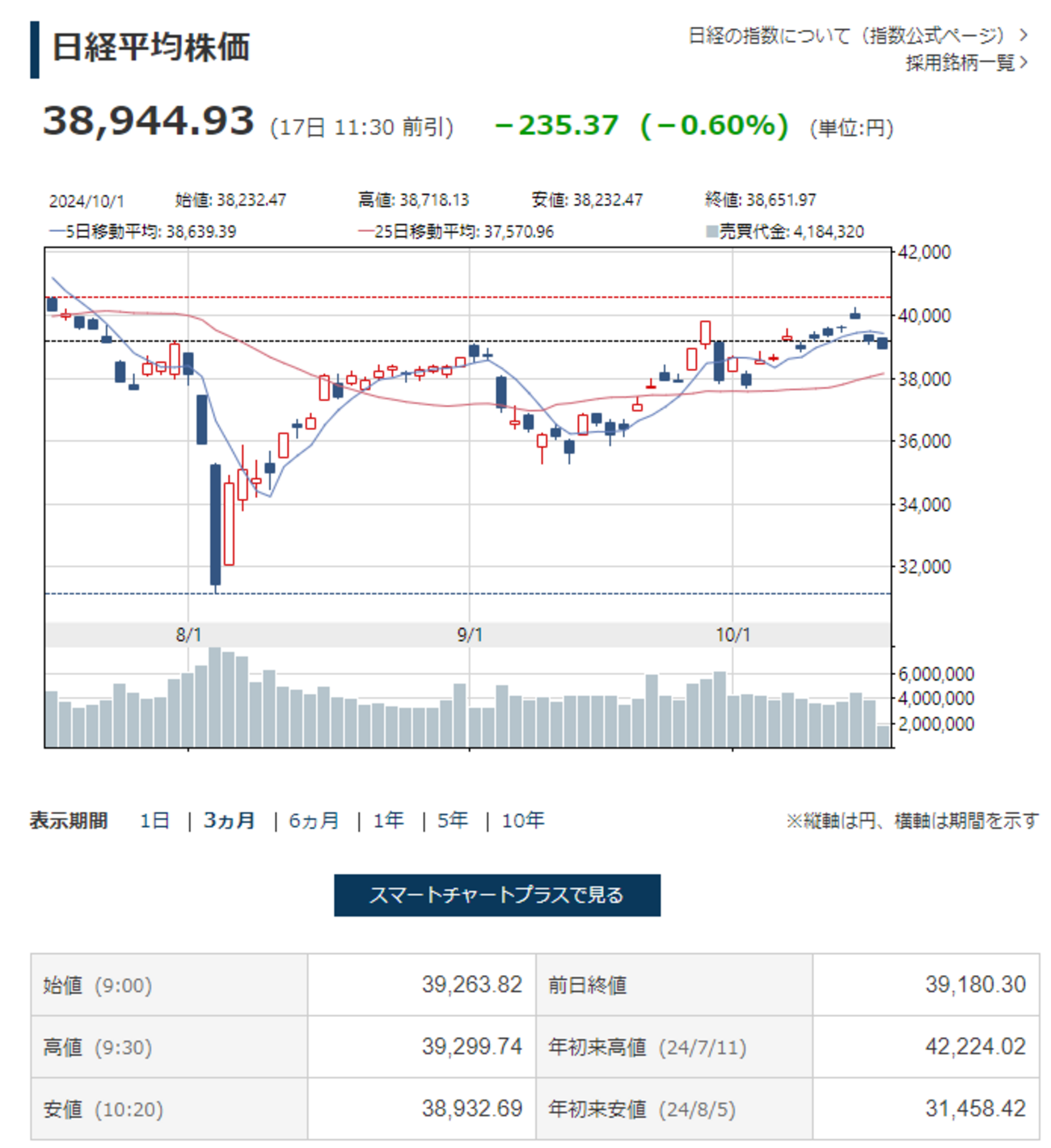Open the 採用銘柄一覧 constituents list link
1051x1148 pixels.
(x=960, y=63)
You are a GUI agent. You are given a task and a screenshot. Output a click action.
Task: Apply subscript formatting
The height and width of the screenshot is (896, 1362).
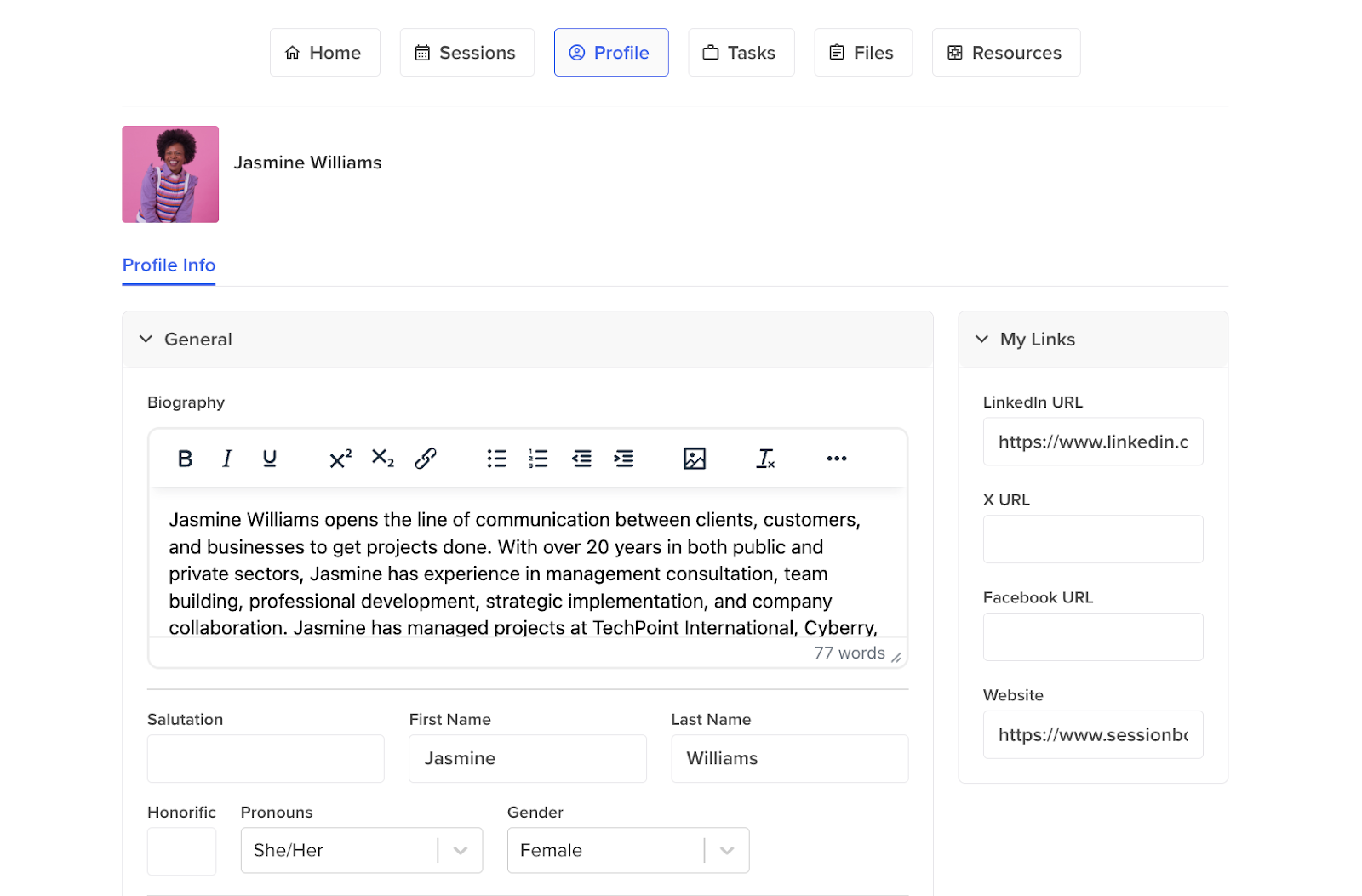pyautogui.click(x=383, y=459)
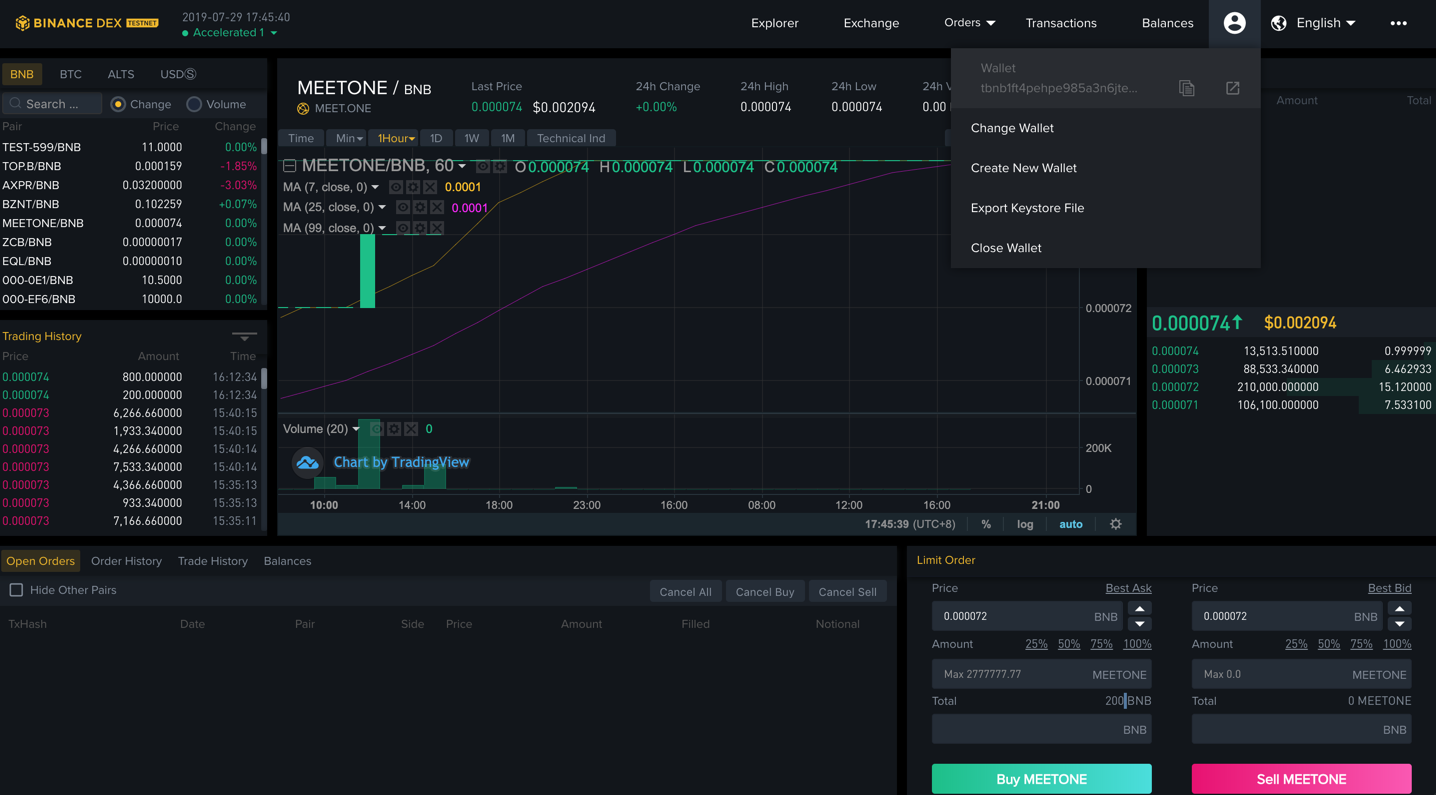Click the TradingView logo on the chart
The height and width of the screenshot is (795, 1436).
pos(307,462)
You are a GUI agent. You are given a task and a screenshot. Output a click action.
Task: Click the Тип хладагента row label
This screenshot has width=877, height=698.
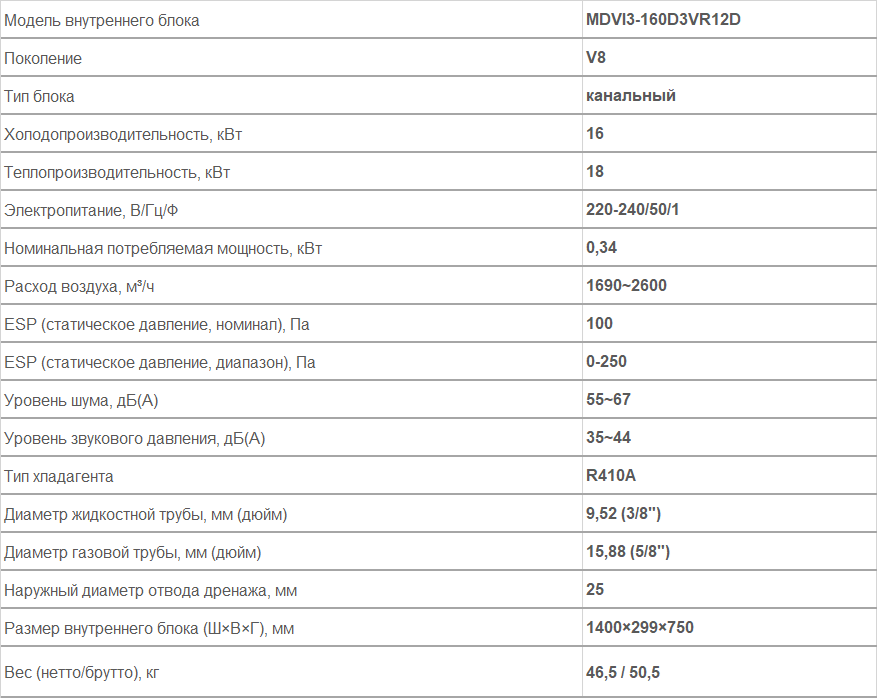(x=58, y=477)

■ PROBLEM
Skip the pictures and print exactly the lines from the one containing "Task: Click the Тип хладагента row label" through the end of the records above.

■ EXERCISE ANSWER
Task: Click the Тип хладагента row label
This screenshot has width=877, height=698.
(x=58, y=477)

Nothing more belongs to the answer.